Place, Location, Region, Human/environmental interaction, Movement.
Absolute VS. Relative location
Absolute Location- Actual GPS location with coordinates, (Site: unique characteristics).
Relative Location- Location relative to landmarks. (Situatuion: relative location when it comes to infrastructure/connectivity (highway, bridge)
Region: formal, functional, perceptual
Formal- 1 shared characteristic. Ex) Great Plains, Rocky Mountains, Ring of Fire.
Functional- Serves a purpose or a function. Ex) school district, delivery service.
Perceptual- (AKA Vernacular) No clear border or boundary.
Choropleth map
A map that shows differences using colors and shading.
Reference Map
Political, physical and topographic maps.
Large map scale VS. small map scale
Large scale- Small area (1/10), town
Small scale- Large area (1/1,000), continent
Robinson map
Size/curve of the earth, distorts the continents.
Mercator map
True distance for naval travel (straight lines).
Distortion
Can’t project a curved surface on a flat map.
Cultural landscape
Visible imprint of humans on earth’s surface.
Contagious diffusion
Physical contact, like spreading a disease.
Hierarchical diffusion
Passed down by connected individuals.
Stimulus diffusion
“Playing” catch up (adopting a new trait based off a competitor).
Relocation diffusion
Leave the hearth and the culture will move too.
Assimilation
Completely absorbed into the dominant culture. (Native Americans).
Acculturation
When you adapt only certain elements but retain original culture.
Environmental determinism
The theory of how the environment controls human behavior.
Environmental possibilism
The theory that people can adjust or overcome an environment.
Cultural ecology
Human-Environment interaction. Determinism and Possibilism.
Distance decay
The further you are from a hearth, the less likely you are to adopt.
Arithmetic population density
Measures the total population of a country relative to its land size.

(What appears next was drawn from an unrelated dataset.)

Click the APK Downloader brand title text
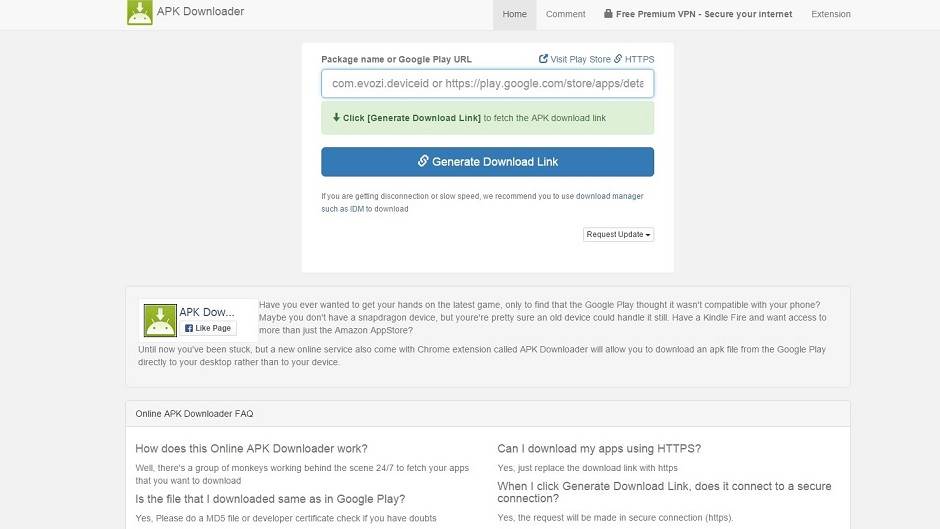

Physiologic population density
Number of people per unit area of agriculturally productive land.
Doubling time
Time it takes to double a population.
Dependency ratio
The ratio on which the country depends on their elderly or children.
Population momentum
Your population still grows when your rate falls because as your life expectancy increases.
-Natural increase rate
-Crude birth rate
-Crude death rate
-Infant mortality rate
-Total fertility rate
- Live births minus deaths
- Live births per 1000 people
- Live deaths per 1000 people
- Kids ages 0-1 who pass away. Little medical care and low status of women.
- Average number of children per woman of child bearing age. Having an average of 2.1 means your population is still growing.
Carrying capacity
The amount of people a country can hold in their population.
Expansive population
National conception day. Money rewards. Ways to grow your population.